I am enclosing some pictures of my 1920 Moline Universal, Model
D tractor. I acquired this tractor 17 years ago from a farm four
miles north of Devils Lake, North Dakota. The farmer had passed
away and they had an auction. I was not at the auction but heard
that there was an old tractor on the sale that never got a bid. We
went out and looked at it and were able to purchase it for
$50.00.

We quickly got it home and being young and foolish, I took it
all apart. Finding that it had a cracked block and broken pistons,
we took the head, block and pistons to a machinist. Being short of
money we made a deal with the machinist where he would work on it
in his spare time. After over a year had gone by and nothing had
been accomplished, I went to retrieve the parts and was informed
that they had all been hauled to the local junk yard by
accident.

At this point, all work had stopped. Sixteen years later I had
about given up ever finding the missing parts.

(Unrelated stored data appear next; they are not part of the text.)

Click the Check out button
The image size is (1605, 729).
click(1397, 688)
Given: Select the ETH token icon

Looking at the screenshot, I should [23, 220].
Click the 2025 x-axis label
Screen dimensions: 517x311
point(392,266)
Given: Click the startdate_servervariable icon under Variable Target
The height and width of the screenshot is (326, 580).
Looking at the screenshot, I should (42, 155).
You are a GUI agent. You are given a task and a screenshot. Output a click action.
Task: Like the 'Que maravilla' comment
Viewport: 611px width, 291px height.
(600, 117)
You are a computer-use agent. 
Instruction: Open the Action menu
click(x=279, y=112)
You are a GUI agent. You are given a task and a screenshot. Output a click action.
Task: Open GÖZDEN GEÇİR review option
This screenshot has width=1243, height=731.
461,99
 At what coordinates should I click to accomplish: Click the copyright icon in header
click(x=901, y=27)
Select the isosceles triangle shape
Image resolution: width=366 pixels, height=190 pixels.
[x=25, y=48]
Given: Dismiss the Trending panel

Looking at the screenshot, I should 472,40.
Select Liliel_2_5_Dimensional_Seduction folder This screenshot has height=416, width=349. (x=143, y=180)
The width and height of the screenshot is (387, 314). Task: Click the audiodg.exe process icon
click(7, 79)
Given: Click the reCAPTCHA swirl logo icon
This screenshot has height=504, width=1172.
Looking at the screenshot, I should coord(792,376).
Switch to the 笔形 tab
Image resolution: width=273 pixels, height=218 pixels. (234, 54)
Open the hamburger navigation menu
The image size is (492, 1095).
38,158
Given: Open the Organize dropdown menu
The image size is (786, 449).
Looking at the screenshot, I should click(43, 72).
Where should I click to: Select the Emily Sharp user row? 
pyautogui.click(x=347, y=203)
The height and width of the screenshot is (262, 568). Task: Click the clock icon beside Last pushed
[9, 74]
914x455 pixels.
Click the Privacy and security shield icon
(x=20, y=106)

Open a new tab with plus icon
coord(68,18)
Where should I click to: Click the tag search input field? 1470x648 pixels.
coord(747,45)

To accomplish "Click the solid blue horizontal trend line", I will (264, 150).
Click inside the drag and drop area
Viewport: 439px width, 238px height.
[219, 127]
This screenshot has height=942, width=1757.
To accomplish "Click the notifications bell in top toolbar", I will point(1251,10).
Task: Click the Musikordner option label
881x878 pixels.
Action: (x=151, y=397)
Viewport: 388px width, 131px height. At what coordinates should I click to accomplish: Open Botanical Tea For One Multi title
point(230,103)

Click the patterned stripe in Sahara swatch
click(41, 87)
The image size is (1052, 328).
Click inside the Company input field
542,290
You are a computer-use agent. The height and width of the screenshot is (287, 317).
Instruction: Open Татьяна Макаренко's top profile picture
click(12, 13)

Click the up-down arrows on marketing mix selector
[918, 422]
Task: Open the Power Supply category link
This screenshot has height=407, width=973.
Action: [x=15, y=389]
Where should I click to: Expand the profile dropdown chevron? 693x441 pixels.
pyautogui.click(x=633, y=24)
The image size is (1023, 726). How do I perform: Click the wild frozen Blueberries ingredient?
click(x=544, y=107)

In January of 1983 we learned that Allen Larson of Newburg,
North Dakota had four Model D’s. A telephone call and a 100
mile trip to his farm assured us that he had the parts we were in
need of. Out of the four tractors, Allen was making two.

We picked up the block, head without valves, rocker arms and
pistons in March of 1983. We had been working hard on all the other
parts of the tractor, as my goal was to have it completed for the
July 4th Centennial parade in Devils Lake, North Dakota.

After many hours of work cleaning, loosening parts, repairing
and painting, we had everything ready to go except to complete
putting the engine together. That was in a different machine shop
in Devils Lake. Morris Hietala, machinist for United Auto Parts was
putting all the fine touches on the engine. Morris spent many hours
on this engine and was never quite satisfied until everything was
just perfect. The 4th of July was coming up fast so we worked
evenings to complete it. The night I took the block home Morris
worked with me until 2:30 in the morning. In order to make a long
story just a bit shorter, we got the Model D running two days
before the parade.

We got set up for the parade early in the morning and by ten
o’clock the parade had started. I made it only one block, after
running the engine that morning for over 1 hours. (This was the
longest it had ever run.) The coil got hot and shorted out. For the
next two hours it would do nothing, then when the parade was over
it cooled itself down and ran like a top. We took it home and did
not take it to any more shows for that year.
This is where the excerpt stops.